▸ Required task
Render every line of the records below as a Markdown table with two columns, Number and Line. Skip blank lines, and leave the pictures out of the table.

▸ Exercise input
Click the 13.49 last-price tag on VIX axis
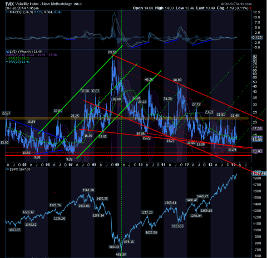click(257, 140)
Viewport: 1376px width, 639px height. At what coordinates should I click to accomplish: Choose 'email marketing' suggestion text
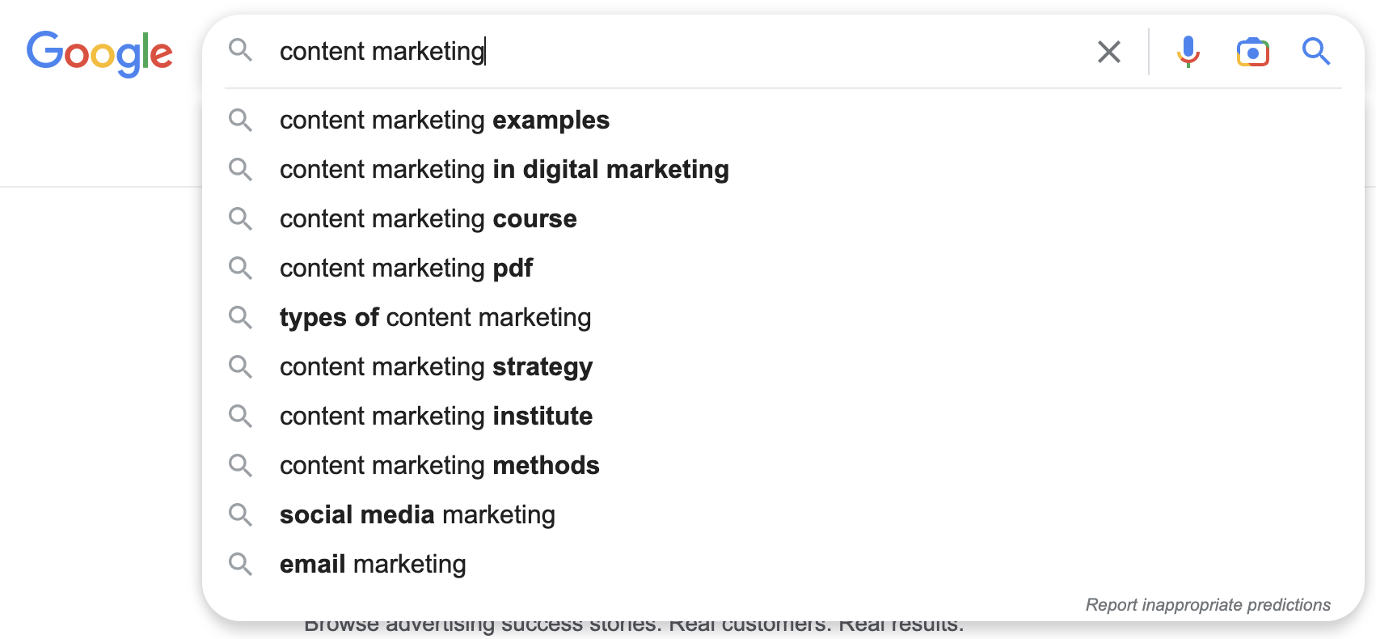point(373,565)
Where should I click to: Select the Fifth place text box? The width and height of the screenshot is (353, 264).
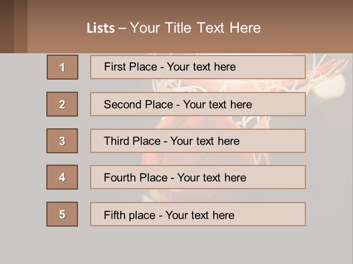[198, 214]
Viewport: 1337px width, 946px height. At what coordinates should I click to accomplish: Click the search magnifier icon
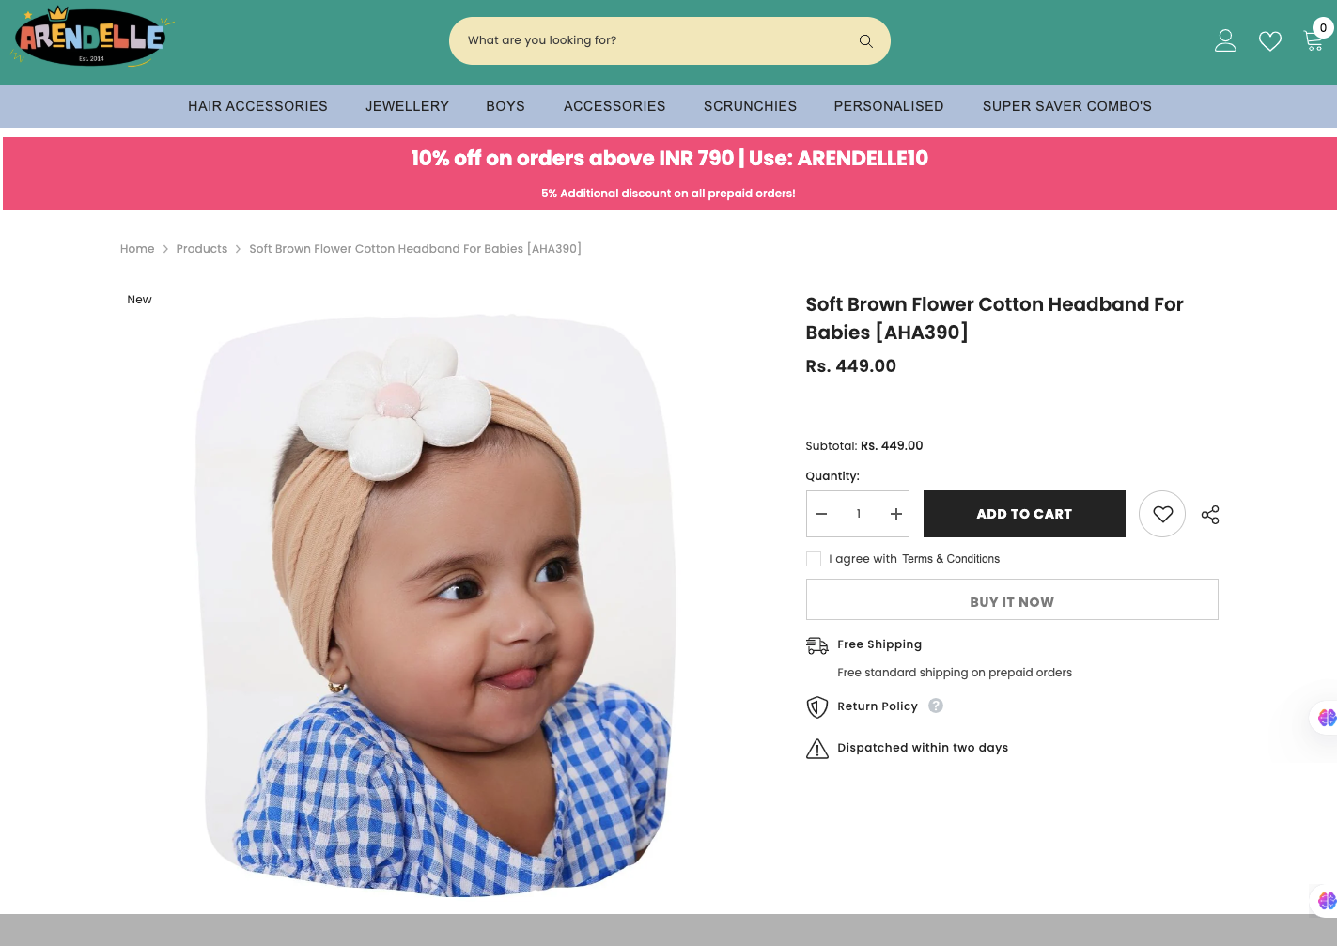click(x=865, y=41)
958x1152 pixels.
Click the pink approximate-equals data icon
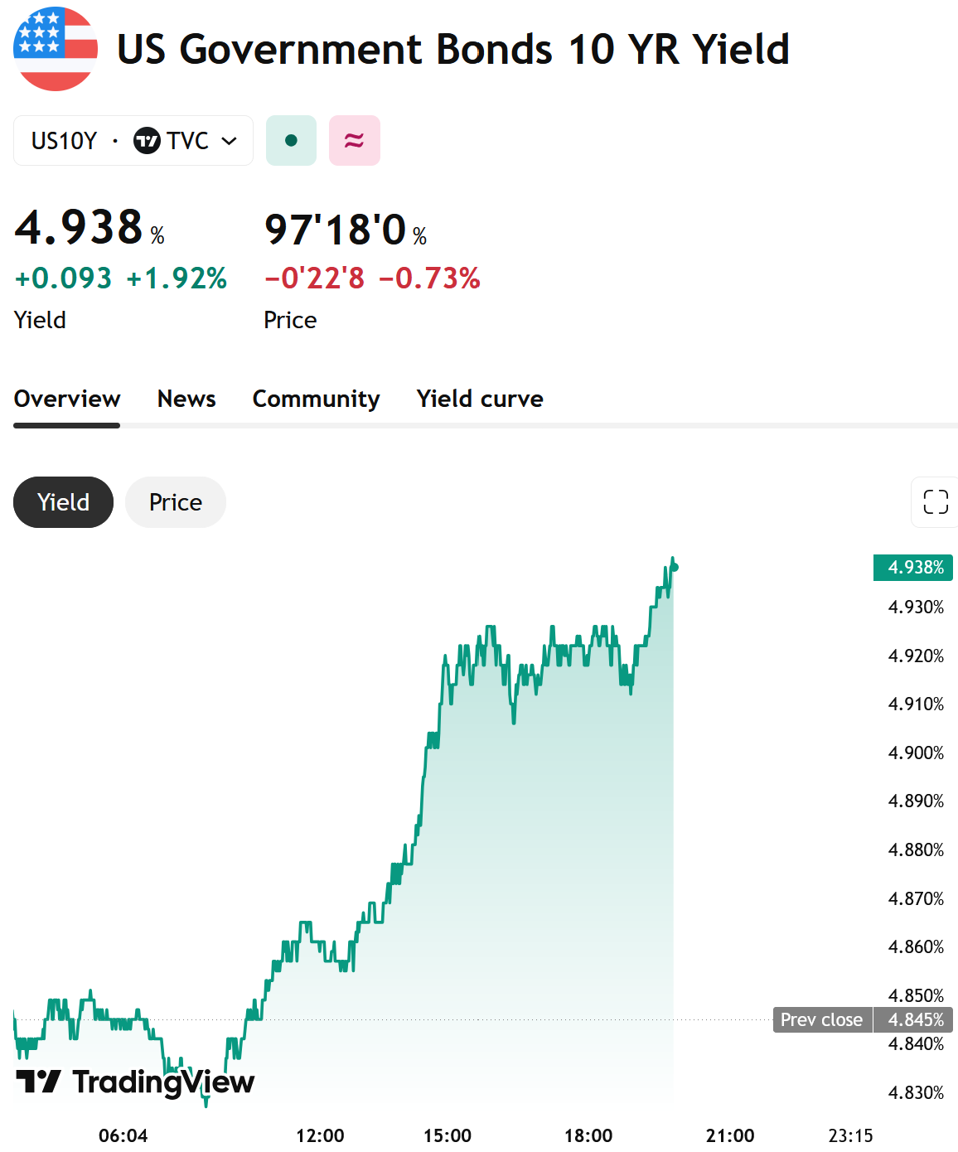(x=355, y=141)
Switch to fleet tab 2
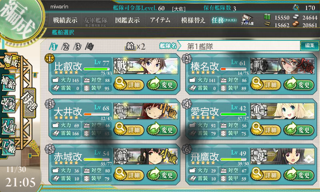The width and height of the screenshot is (320, 192). 66,47
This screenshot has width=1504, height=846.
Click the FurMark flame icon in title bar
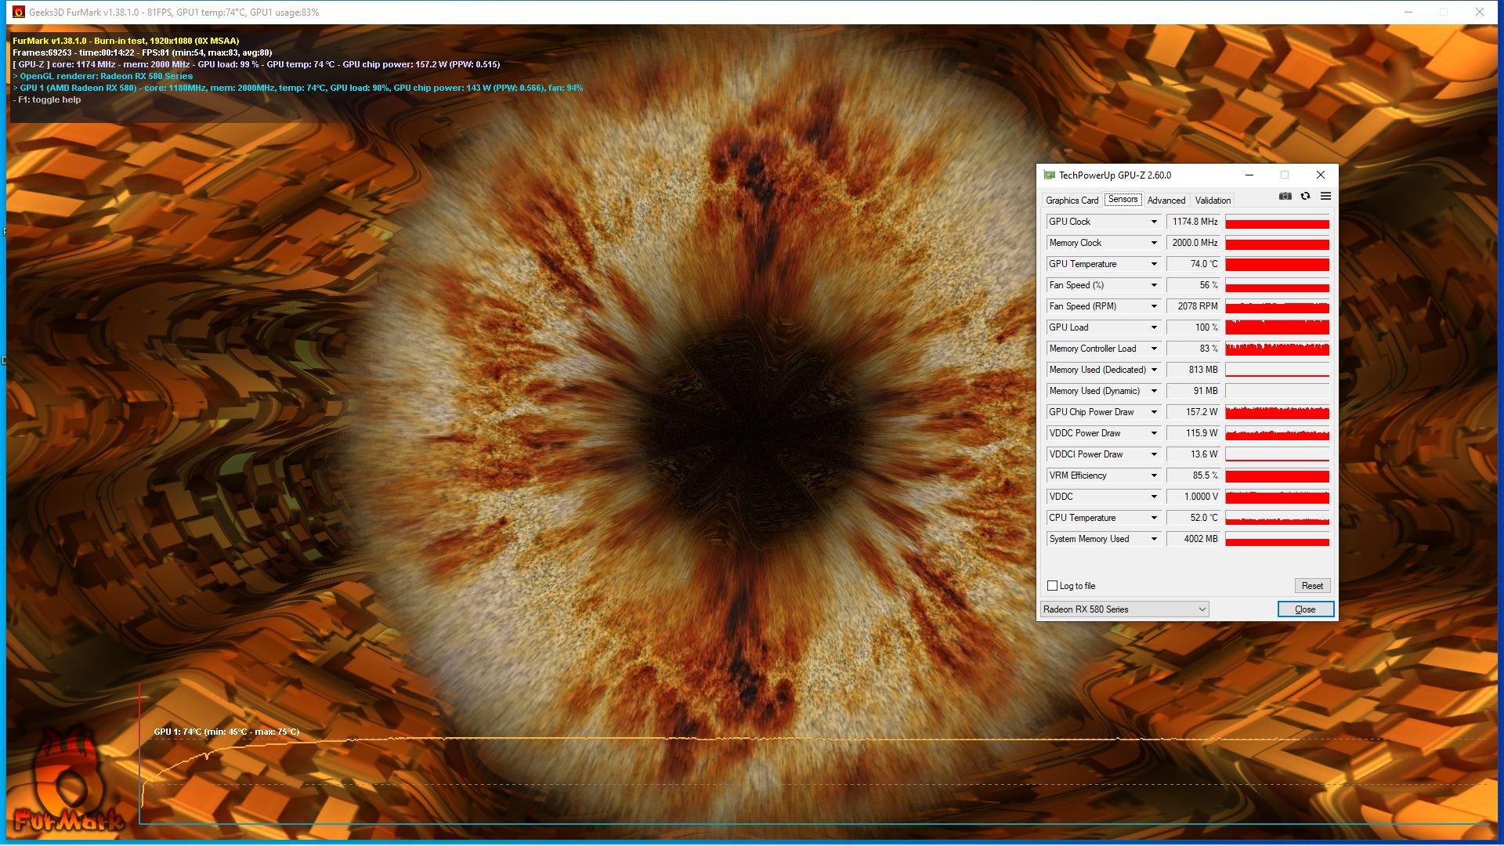pyautogui.click(x=18, y=12)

▸ Exercise response
| Number | Line |
|---|---|
| 1 | Click the 13.49 last-price tag on VIX axis |
| 2 | click(257, 140) |
| 3 | Viewport: 1376px width, 639px height. At what coordinates should I click to accomplish: Choose 'email marketing' suggestion text |
| 4 | point(373,565) |
| 5 | Where should I click to: Select the Fifth place text box? The width and height of the screenshot is (353, 264). |
| 6 | [198, 214] |
| 7 | Viewport: 1337px width, 946px height. At what coordinates should I click to accomplish: Click the search magnifier icon |
| 8 | click(x=865, y=41) |
| 9 | 958x1152 pixels. |
| 10 | Click the pink approximate-equals data icon |
| 11 | (x=355, y=141) |
| 12 | Switch to fleet tab 2 |
| 13 | The width and height of the screenshot is (320, 192). 66,47 |
| 14 | This screenshot has width=1504, height=846. |
| 15 | Click the FurMark flame icon in title bar |
| 16 | pyautogui.click(x=18, y=12) |